▶ Assigned task
Where a line in the listing contains the string "word", copy that line out.

*** Opening of Extracted material ***

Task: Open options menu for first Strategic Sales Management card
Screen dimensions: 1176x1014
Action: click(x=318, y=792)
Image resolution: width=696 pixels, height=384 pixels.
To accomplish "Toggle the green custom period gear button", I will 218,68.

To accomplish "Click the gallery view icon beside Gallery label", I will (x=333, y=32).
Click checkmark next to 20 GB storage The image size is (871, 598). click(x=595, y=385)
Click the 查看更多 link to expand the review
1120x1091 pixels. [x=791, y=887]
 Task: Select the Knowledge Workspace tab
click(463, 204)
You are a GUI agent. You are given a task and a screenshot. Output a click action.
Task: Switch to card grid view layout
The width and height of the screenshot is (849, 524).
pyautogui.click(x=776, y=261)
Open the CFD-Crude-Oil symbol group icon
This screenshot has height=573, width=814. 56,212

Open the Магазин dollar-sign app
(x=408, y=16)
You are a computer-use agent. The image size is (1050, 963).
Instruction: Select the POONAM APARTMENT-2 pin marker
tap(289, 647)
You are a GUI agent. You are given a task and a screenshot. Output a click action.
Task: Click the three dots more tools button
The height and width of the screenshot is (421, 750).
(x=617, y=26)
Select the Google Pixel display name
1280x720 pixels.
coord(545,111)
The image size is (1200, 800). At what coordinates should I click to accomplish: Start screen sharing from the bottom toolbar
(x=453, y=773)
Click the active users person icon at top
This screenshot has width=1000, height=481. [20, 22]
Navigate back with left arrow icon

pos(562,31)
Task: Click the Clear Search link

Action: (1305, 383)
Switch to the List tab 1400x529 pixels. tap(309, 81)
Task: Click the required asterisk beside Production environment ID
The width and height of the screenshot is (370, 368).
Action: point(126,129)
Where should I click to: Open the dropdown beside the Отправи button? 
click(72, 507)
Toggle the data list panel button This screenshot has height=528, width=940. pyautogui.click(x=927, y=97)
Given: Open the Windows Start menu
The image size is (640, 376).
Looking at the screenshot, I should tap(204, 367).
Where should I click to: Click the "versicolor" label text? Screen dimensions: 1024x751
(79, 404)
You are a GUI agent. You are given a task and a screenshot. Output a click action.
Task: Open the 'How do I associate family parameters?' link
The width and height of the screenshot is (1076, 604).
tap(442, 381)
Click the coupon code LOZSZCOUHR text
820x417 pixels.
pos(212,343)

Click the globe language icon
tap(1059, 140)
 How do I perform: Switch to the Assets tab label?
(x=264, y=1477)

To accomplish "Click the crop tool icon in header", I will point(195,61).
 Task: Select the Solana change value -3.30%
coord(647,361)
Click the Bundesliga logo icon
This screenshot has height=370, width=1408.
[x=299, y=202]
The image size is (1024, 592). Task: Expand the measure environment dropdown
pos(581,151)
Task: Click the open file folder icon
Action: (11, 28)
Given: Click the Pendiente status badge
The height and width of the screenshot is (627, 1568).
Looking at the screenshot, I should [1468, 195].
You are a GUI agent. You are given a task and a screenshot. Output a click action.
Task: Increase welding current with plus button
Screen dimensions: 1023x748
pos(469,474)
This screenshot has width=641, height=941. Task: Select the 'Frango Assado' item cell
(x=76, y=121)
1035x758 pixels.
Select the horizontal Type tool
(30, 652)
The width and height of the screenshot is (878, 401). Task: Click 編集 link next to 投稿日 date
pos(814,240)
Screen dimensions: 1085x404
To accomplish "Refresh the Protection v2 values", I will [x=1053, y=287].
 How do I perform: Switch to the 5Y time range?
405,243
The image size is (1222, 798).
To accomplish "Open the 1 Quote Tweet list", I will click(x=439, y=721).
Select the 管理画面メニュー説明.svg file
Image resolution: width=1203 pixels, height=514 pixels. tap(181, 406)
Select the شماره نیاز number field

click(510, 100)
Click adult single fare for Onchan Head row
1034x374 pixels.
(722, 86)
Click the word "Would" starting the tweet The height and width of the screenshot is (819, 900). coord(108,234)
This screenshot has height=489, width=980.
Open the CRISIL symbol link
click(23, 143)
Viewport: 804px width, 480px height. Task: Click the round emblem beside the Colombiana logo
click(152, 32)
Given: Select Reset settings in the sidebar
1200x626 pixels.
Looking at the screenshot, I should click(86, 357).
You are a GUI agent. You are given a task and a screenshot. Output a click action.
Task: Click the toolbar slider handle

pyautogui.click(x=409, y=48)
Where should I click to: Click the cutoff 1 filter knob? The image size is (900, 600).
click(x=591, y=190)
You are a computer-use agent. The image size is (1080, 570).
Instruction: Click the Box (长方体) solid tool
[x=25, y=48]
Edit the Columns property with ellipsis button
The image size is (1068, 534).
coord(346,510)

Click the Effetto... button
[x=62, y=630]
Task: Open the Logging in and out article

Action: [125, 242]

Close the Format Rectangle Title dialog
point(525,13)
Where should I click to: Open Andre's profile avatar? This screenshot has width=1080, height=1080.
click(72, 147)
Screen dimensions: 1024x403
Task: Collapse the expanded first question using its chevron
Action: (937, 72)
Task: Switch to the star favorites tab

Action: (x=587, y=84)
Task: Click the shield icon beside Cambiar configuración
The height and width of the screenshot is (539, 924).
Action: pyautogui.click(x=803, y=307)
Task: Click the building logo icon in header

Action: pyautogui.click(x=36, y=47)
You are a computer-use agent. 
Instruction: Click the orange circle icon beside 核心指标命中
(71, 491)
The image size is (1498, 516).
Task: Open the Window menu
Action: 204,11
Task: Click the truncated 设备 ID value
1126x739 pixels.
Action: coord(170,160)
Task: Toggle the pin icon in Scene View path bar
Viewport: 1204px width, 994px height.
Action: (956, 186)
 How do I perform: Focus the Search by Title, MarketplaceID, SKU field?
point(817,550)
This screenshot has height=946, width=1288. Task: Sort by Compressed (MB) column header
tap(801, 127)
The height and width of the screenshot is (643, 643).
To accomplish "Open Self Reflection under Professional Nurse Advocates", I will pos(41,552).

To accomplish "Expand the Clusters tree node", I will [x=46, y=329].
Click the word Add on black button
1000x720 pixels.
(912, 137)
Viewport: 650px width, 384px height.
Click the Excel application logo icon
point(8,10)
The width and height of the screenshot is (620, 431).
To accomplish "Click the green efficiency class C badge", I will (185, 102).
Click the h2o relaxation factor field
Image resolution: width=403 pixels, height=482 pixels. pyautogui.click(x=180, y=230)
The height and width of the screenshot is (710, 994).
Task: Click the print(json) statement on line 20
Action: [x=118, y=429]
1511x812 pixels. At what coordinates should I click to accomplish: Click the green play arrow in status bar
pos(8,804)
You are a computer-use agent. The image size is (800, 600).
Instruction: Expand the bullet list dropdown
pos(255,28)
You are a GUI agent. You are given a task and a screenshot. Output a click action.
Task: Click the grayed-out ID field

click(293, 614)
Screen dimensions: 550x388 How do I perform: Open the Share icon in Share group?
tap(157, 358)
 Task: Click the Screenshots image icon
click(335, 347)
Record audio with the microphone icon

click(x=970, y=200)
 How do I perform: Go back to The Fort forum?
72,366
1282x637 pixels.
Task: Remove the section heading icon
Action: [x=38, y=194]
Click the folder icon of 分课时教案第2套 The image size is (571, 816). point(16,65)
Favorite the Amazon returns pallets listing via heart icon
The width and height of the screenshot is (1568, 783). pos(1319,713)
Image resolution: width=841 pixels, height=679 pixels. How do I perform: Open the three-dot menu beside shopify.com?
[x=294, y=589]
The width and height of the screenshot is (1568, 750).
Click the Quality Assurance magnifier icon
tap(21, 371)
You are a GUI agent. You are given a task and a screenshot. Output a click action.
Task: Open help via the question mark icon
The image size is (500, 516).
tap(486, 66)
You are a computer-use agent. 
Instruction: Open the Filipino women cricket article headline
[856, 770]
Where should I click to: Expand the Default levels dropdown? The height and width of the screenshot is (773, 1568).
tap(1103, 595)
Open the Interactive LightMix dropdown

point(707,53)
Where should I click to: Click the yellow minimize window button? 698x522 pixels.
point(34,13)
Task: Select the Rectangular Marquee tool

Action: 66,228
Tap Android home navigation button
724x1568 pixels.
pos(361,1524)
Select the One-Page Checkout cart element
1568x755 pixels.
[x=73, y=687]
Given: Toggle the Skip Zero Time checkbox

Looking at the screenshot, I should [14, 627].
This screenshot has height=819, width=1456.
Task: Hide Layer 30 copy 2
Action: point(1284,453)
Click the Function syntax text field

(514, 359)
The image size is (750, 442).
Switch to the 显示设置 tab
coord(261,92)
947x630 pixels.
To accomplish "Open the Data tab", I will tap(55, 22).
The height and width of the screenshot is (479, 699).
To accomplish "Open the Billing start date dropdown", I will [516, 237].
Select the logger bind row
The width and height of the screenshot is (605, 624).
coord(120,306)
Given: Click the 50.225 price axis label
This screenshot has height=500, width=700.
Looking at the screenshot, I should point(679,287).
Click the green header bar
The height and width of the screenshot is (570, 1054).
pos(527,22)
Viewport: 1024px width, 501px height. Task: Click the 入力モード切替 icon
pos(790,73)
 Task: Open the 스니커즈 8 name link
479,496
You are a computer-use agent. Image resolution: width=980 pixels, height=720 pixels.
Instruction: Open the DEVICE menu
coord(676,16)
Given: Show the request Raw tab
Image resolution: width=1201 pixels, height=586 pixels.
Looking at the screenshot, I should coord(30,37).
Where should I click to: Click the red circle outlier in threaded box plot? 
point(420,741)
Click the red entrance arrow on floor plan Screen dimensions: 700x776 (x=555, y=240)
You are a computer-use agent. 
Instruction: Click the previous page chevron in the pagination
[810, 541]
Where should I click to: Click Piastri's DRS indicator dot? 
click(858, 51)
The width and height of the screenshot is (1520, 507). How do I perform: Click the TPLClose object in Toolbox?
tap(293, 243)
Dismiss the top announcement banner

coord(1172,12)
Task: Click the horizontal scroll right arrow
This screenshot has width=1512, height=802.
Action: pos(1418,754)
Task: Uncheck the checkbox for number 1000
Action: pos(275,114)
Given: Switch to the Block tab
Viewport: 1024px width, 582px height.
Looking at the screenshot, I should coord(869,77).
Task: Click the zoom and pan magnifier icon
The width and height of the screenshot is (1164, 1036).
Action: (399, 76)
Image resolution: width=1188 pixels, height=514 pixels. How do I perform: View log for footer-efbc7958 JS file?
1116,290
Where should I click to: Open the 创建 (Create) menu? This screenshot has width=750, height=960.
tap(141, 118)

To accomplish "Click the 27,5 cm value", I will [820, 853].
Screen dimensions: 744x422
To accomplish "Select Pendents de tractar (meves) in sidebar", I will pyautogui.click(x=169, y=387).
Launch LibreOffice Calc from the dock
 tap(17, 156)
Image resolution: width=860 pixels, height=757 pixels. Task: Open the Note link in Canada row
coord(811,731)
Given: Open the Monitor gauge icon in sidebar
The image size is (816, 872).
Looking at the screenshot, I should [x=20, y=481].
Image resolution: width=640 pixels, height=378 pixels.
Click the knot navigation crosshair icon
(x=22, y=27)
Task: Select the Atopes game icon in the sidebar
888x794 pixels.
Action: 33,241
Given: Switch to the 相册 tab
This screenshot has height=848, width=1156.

*** Close of Extracted material ***

▶ Written solution
Click the word "Would" starting the tweet The height and width of the screenshot is (819, 900). coord(108,234)
Click the word Add on black button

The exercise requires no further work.